Eu queria saber, patrão — disse ele, — o que você acha de mim. O que você espera para me pegar pelas orelhas e pôr para fora? Já disse que me chamam Míldio, porque por toda parte onde anda não deixo pedra sobre pedra... os teus negócios vão para o Diabo! Enxote-me, é o conselho que lhe dou!
Você me agrada — respondi. — não espere mais que isso.
Você não compreende, patrão, que eu tenho o miolo mole! Tenho algum miolo, mas certamente ele é meio mole! Por exemplo, você vai compreender: de uns tempos para cá, durante dias e noites, a viúva não me deixa tranquilo. Não por mim, não, eu juro. Comigo já está resolvido, não irei tocá-la. Ela não é para o meu bico, que o Diabo a carregue. Mas eu também não quero que ela fique perdida para todo mundo.
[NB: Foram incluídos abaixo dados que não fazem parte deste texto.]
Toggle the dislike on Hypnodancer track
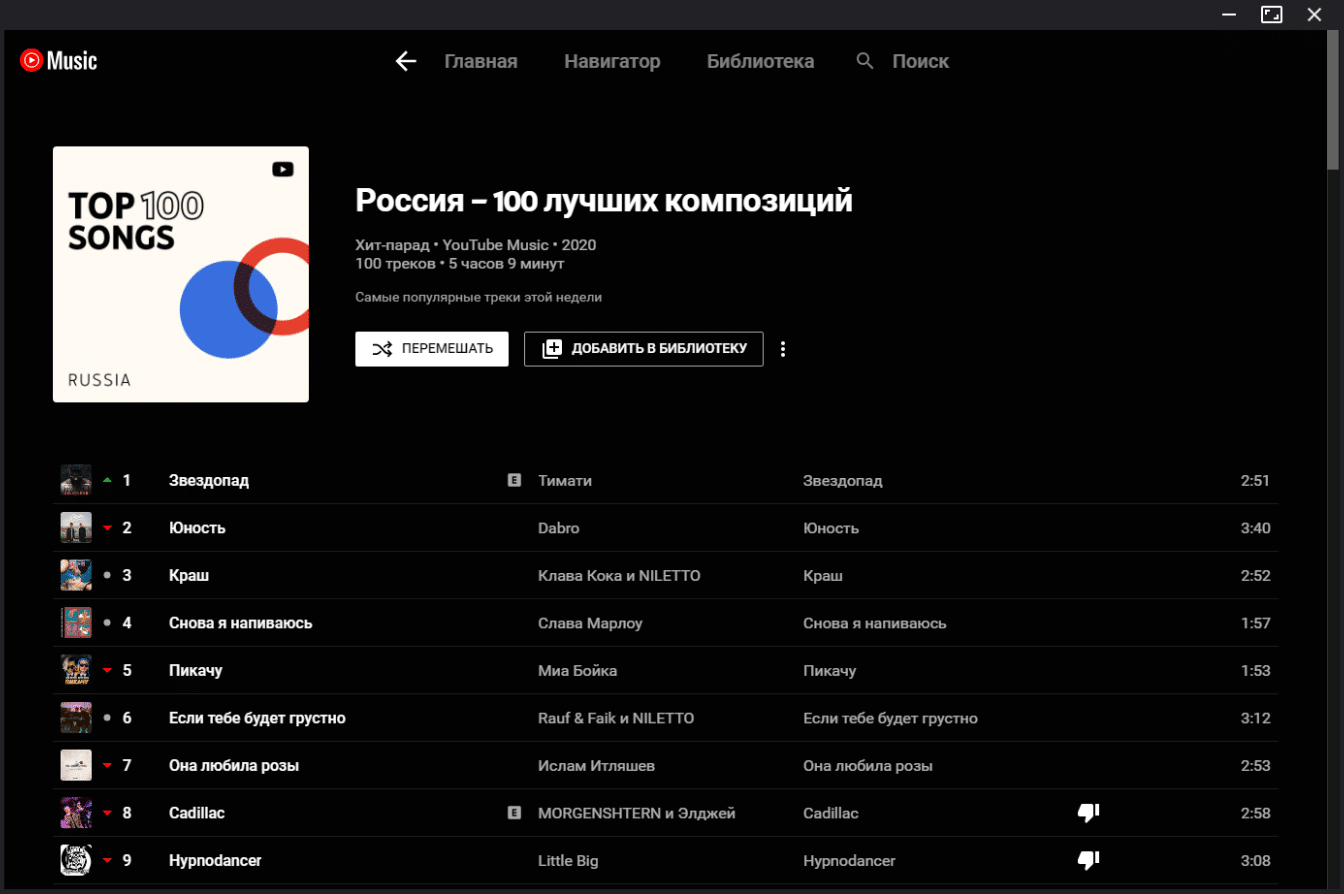Image resolution: width=1344 pixels, height=894 pixels. pyautogui.click(x=1088, y=860)
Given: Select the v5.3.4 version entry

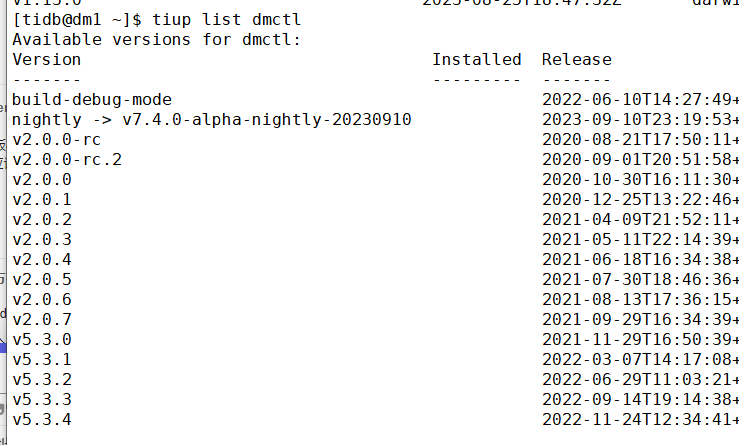Looking at the screenshot, I should [x=42, y=419].
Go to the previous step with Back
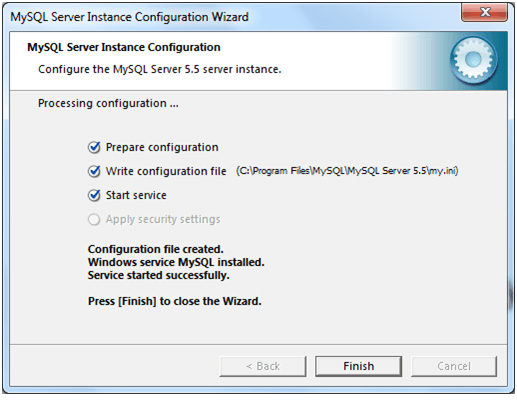This screenshot has height=400, width=517. [263, 366]
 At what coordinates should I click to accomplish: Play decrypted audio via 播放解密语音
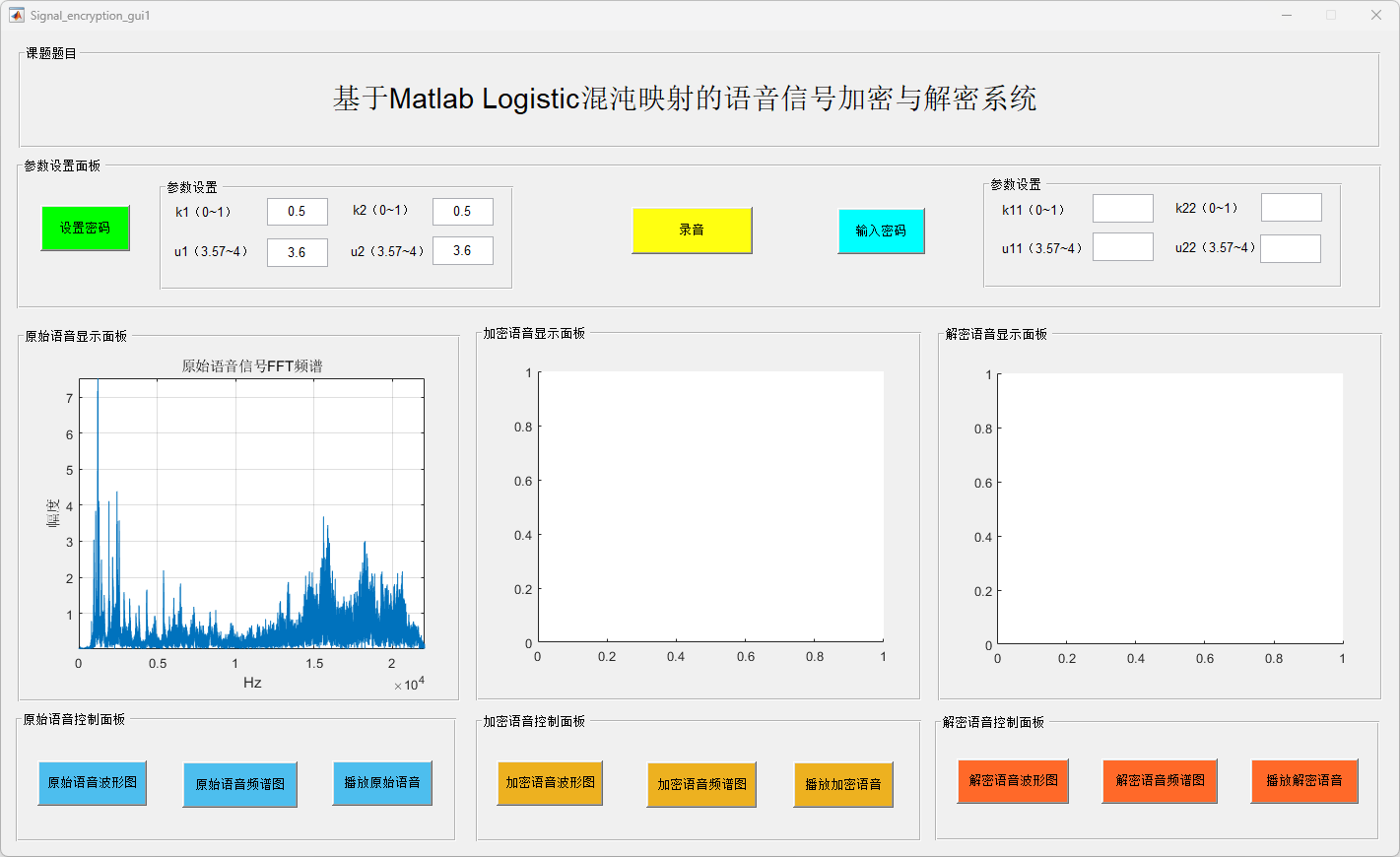pyautogui.click(x=1304, y=781)
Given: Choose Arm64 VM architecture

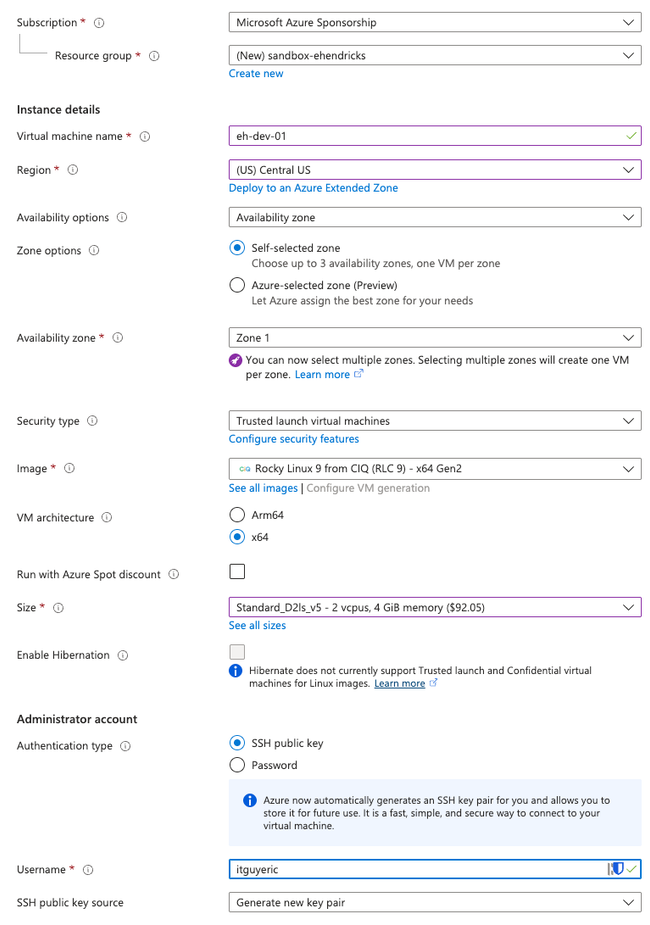Looking at the screenshot, I should tap(237, 515).
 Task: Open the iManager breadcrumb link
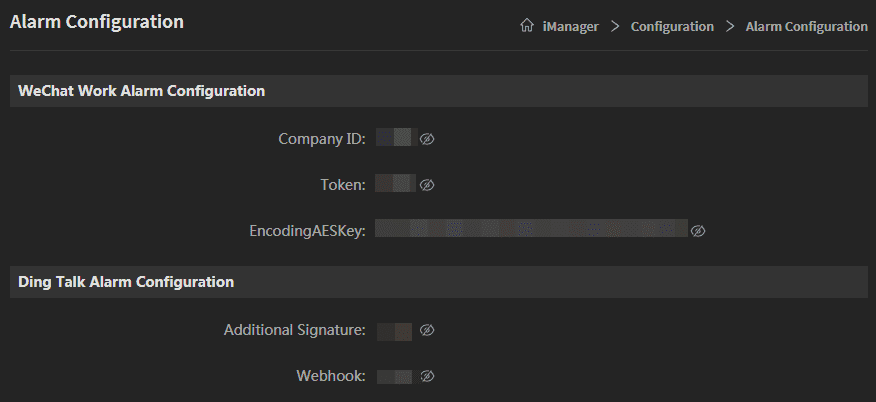[x=570, y=27]
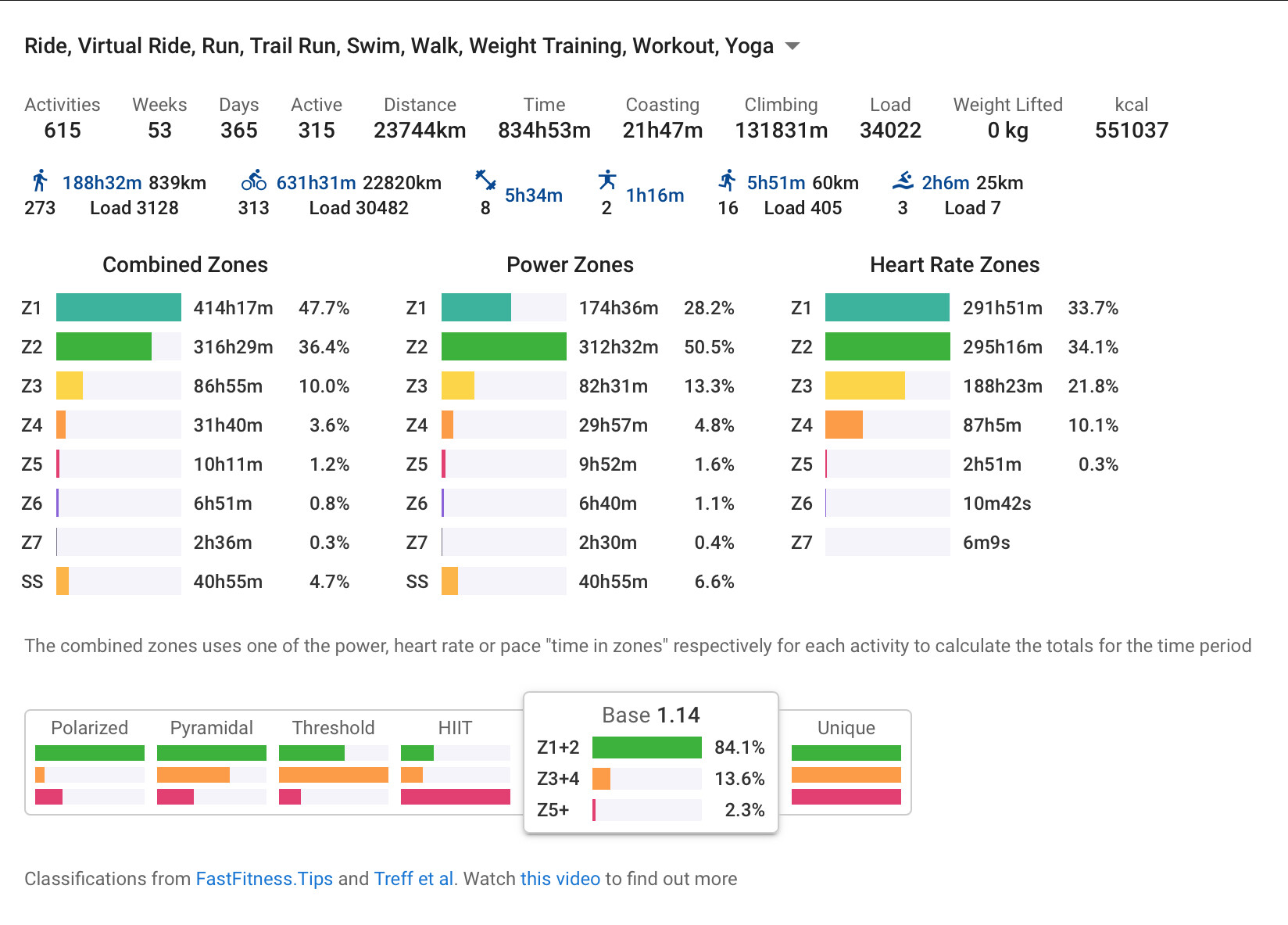Click the 'this video' link
The image size is (1288, 925).
point(560,879)

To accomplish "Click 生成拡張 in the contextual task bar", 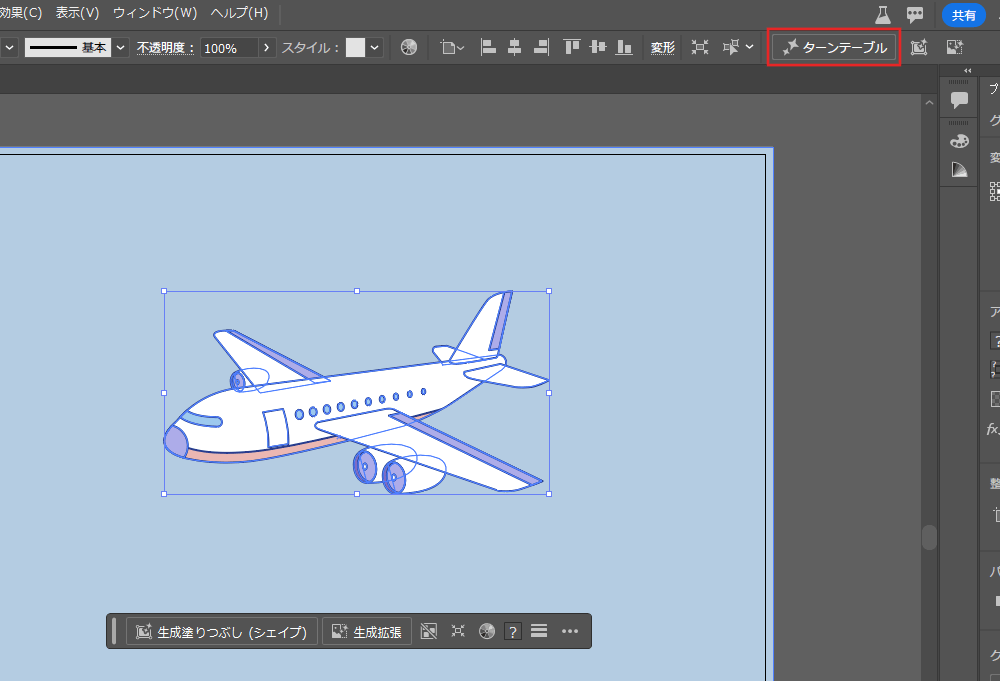I will click(x=367, y=631).
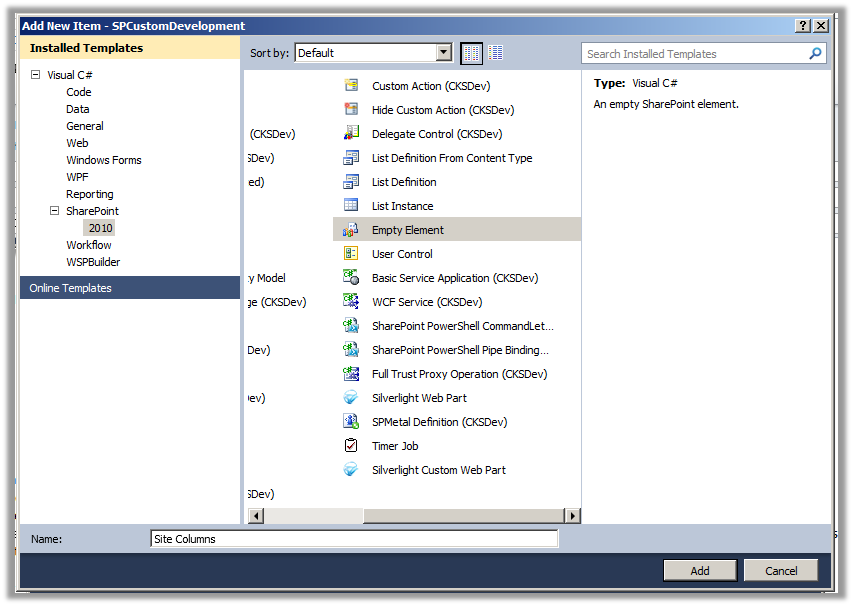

Não quero que ela durma sozinha. É uma pena, patrão, eu não posso suportar isso. Então, eu fico rodando em volta do jardim dela durante a noite. sabe para que? Para ver se alguém vai dormir com ela e eu poder me tranquilizar!
Comecei a rir.
Não ria, patrão! Se uma mulher dorme sozinha, é culpa nossa, dos homens. Teremos todos nós que dar conta disse no dia do juízo final. Deus perdoa todos os pecados, como disse, ele está com a esponja na mão, mas esse pecado ele não perdoa. Infeliz do homem que poderia dormir com uma mulher e não o fez, patrão! Infeliz da mulher que poderia dormir com um homem e não o faz! Lembre-se do que dizia o hodja.
Ele calou-se um instante, e bruscamente:
Quando um homem morre, ele pode voltar a terra sob outra forma? — perguntou.
Eu não acredito que possa, Zorba.
Eu também não. Mas, se pudesse, então esses homens de que falei, esses que recusaram servir, digamos, os desertores do amor, eles voltariam a terra como o que? Como mulas!
Calou-se de novo e refletiu. Subitamente seus olhos faiscaram.
Quem sabe — disse ele excitado com sua descoberta, — talvez essas mulas que vemos hoje no mundo sejam esse tipo de gente, os desertores, que durante a vida foram homens e mulheres sem o ser, e é por isso que viraram mulas. É por isso também que eles escoiceiam o tempo todo. Que acha você, patrão?
Que o seu miolo é certamente mais mole do que devia, Zorba — respondi sorrindo. — levante-se e pegue o seu santuri.
Nada de santuri essa noite, patrão. Por favor, não se zangue. Eu falo, falo, digo bobagens, sabe por quê? Por que tenho grandes preocupações. Grandes amolações. A nova galeria, ela vai me dar trabalho. E você a me falar do santuri...
Dito isso, ele tirou as castanhas das cinzas, deu-me um punhado e encheu nossos copos com raki.
Que Deus nos ajude! — disse eu, tocando nossos corpos.
Que Deus nos ajude — repetiu Zorba, — se você quer... mas, até agora, isso deu em nada.
Tomou de um gole o fogo líquido e se estendeu em sua cama.
Amanhã — disse, — precisarei de toda a minha força. Terei que lutar contra mil demônios. Boa noite!